The trends in concurrent surgical procedure with UPPP from 2000 to 2012 are presented in the Figure and eTable 1 in the Supplement. The number of UPPPs increased over time: 1913 procedures were performed in 2000, whereas 3044 were performed in 2012. The proportion of treatments that involved multilevel surgical procedures increased during the study period. The proportion of UPPP with nasal operation increased from 19.9% in 2000 to 42.9% in 2012 (Figure). The proportion of UPPP with tongue or hypopharyngeal operation nearly doubled, from 2.7% in 2000 to 5.2% in 2012 (Figure).

Table 1 presents a comparison of the baseline and surgical characteristics of the patients who received multilevel UPPP. Compared with the patients who underwent UPPP alone, patients who received UPPP with nasal operation consisted of more male patients (9358 [81.9%]); were older (mean [SD] age, 38.7 [12.4] years vs 39.5 [11.5] years); and had hypertension (2044 [9.2%] vs 1225 [10.7%]), ischemic heart disease (513 [2.3%] vs 361 [3.2%]), or chronic pulmonary disease (910 [4.1%] vs 556 [4.9%]). The patients who underwent UPPP with tongue or hypopharyngeal operation were more likely to be female (464 [33.9%]); be older (mean [SD] age, 44.7 [11.9] years vs 38.7 [12.4] years); and have hypertension (208 [15.2%] vs 2044 [9.2%]), diabetes (88 [6.4%] vs 807 [3.6%]), ischemic heart disease (57 [4.2%] vs 513 [2.3%]), coagulopathy (14 [1.0%] vs 56 [0.3%]), or chronic pulmonary disease (87 [6.4%] vs 910 [4.1%]) compared with the patients who received UPPP alone. The patients who underwent UPPP with tongue or hypopharyngeal operation were more likely to be female (464 [33.9%]), be older (mean [SD] age, 44.7 [11.9] years vs 39.5 [11.5] years), and have hypertension (208 [15.2%] vs 1225 [10.7%]) compared with the patients who had UPPP with nasal operation. Among the UPPPs with nasal operation, 40.0% (n = 4567) were performed in a medical center, which was substantially less than the proportion for UPPP alone (45.6% [n = 10 139]).

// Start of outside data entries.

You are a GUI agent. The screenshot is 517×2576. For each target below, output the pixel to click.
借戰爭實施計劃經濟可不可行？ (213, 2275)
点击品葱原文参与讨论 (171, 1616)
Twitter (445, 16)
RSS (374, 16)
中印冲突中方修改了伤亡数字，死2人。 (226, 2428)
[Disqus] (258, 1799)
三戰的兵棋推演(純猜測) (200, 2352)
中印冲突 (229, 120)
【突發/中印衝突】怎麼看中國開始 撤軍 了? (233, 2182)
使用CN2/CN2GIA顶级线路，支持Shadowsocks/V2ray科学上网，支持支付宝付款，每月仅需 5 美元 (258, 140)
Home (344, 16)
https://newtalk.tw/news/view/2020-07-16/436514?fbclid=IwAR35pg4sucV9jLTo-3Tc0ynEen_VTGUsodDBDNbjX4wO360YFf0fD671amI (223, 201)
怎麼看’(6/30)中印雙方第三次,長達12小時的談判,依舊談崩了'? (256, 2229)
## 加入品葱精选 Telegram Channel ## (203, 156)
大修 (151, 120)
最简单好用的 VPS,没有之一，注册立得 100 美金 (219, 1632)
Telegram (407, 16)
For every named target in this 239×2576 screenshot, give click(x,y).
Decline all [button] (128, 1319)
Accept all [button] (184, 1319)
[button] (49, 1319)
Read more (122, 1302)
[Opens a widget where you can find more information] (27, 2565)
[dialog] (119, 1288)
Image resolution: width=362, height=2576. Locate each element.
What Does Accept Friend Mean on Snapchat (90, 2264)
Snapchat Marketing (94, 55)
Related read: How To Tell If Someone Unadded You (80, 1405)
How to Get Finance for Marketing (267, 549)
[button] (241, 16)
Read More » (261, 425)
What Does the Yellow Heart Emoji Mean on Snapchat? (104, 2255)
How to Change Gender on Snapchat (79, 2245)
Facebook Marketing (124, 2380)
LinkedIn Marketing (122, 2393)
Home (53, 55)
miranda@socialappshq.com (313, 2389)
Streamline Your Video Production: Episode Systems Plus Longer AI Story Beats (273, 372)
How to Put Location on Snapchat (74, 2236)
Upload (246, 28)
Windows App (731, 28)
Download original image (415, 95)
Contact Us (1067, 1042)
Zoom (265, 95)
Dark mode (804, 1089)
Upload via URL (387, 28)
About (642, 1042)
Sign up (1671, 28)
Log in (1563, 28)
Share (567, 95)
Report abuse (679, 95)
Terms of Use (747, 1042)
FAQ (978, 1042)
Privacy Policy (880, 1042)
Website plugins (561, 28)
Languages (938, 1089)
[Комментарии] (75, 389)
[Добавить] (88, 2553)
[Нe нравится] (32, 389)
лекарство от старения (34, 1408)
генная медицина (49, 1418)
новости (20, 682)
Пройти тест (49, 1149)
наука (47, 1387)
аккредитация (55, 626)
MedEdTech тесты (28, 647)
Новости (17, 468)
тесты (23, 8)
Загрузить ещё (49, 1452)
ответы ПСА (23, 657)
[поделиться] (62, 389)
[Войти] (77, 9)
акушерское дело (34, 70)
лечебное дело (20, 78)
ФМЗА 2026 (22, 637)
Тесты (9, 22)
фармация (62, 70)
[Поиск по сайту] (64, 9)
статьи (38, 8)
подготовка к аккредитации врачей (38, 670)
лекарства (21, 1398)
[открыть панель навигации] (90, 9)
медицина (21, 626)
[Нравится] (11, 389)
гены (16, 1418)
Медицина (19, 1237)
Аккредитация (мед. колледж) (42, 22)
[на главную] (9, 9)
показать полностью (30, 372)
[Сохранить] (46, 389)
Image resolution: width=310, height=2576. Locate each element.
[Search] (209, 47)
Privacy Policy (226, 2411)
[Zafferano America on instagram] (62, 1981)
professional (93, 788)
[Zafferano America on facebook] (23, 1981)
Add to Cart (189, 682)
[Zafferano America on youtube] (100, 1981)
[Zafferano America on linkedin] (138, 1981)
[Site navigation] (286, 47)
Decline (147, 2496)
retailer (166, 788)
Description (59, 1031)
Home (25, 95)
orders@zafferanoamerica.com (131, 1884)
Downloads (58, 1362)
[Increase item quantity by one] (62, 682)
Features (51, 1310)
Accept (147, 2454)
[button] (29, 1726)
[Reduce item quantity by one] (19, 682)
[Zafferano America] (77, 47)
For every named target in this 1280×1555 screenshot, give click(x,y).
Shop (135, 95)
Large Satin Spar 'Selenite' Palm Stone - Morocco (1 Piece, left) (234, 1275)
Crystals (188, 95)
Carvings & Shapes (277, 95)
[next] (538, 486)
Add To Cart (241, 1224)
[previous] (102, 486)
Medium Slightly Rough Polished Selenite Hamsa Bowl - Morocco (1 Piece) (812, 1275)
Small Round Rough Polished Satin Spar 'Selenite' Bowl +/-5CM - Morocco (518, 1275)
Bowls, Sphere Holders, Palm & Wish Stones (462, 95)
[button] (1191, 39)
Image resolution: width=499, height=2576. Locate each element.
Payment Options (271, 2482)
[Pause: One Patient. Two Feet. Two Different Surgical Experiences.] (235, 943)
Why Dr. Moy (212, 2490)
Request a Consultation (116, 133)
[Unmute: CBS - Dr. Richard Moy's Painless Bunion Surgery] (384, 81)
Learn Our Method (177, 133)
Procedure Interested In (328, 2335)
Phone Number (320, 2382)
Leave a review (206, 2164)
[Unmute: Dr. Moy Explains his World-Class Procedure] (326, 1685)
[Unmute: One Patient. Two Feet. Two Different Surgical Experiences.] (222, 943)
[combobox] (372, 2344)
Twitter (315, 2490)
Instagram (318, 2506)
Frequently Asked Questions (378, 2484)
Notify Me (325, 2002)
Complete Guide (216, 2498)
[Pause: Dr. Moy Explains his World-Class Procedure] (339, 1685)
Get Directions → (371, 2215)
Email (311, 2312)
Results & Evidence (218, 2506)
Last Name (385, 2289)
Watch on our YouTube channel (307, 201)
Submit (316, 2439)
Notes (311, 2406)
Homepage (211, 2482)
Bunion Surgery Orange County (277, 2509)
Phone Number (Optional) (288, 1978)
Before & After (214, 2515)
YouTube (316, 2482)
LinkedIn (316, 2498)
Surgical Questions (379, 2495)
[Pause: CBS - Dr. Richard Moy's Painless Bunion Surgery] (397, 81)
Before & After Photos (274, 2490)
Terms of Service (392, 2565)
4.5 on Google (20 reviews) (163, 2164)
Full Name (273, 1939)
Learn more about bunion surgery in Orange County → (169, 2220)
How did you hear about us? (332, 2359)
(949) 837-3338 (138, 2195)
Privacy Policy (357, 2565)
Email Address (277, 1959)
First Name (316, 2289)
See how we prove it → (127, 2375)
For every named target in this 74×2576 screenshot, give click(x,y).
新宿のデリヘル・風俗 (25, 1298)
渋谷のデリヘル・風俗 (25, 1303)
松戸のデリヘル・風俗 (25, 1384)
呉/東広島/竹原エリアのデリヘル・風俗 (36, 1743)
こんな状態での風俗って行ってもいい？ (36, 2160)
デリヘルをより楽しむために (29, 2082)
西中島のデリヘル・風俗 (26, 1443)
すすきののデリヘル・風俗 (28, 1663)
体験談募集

The operation time for UPPP with tongue or hypopharyngeal operation was longer than that for UPPP with nasal operation, which in turn was longer than that for UPPP alone. Among the patients who had UPPP with tongue or hypopharyngeal operation, 348 (25.4%) were under general anesthesia for more than 4 hours. The patients who underwent UPPP with nasal operation were more likely to receive opioids (6594 [57.7%] vs 12 077 [54.3%]), penicillin (2975 [26.0%] vs 4393 [19.8%]), cephalosporin (9494 [83.1%] vs 16 910 [76.0%]), and steroids (7044 [61.7%] vs 12 010 [54.0%]) compared with the patients who had UPPP alone. The patients who received UPPP with tongue or hypopharyngeal operation were more likely to be treated with acetaminophen (736 [53.8%] vs 10 871 [48.9%]), penicillin (391 [28.6%] vs 4393 [19.8%]), macrolides (495 [36.2%] vs 6954 [31.3%]), aminoglycoside (253 [18.5%] vs 2778 [12.5%]), and steroids (1021 [74.6%] vs 12 010 [54.0%]) compared with the patients who had UPPP alone. Acetaminophen (736 [53.8%] vs 5539 [48.5%]), nonsteroidal anti-inflammatory drugs (1055 [77.1%] vs 8365 [73.2%]), macrolides (495 [36.2%] vs 2988 [26.2%]), and aminoglycoside (253 [18.5%] vs 1064 [9.3%]) were more commonly administered to the patients who underwent UPPP with tongue or hypopharyngeal operation compared with those who underwent UPPP with nasal operation. The patients who received UPPP with nasal operation had statistically significantly fewer blood transfusions (109 [0.9%] vs 446 [2.0%]) and shorter hospital stays (mean [SD], 4.3 [3.1] days vs 4.7 [5.1] days) compared with the patients who had UPPP alone. For the patients who underwent UPPP with tongue or hypopharyngeal operation, the probabilities of intensive care unit admission (131 [9.6%] vs 398 [1.8%]) and blood transfusion (142 [10.4%] vs 446 [2.0%]) were higher, and these patients stayed longer in the hospital (mean [SD], 8.9 [13.8] days vs 4.7 [5.1] days) compared with the patients who had UPPP alone. They also had more blood transfusions (142 [10.4%] vs 102 [0.9%]) and longer hospital stays (mean [SD], 8.9 [13.8] days vs 4.3 [3.1] days) than did the patients who underwent nasal operation.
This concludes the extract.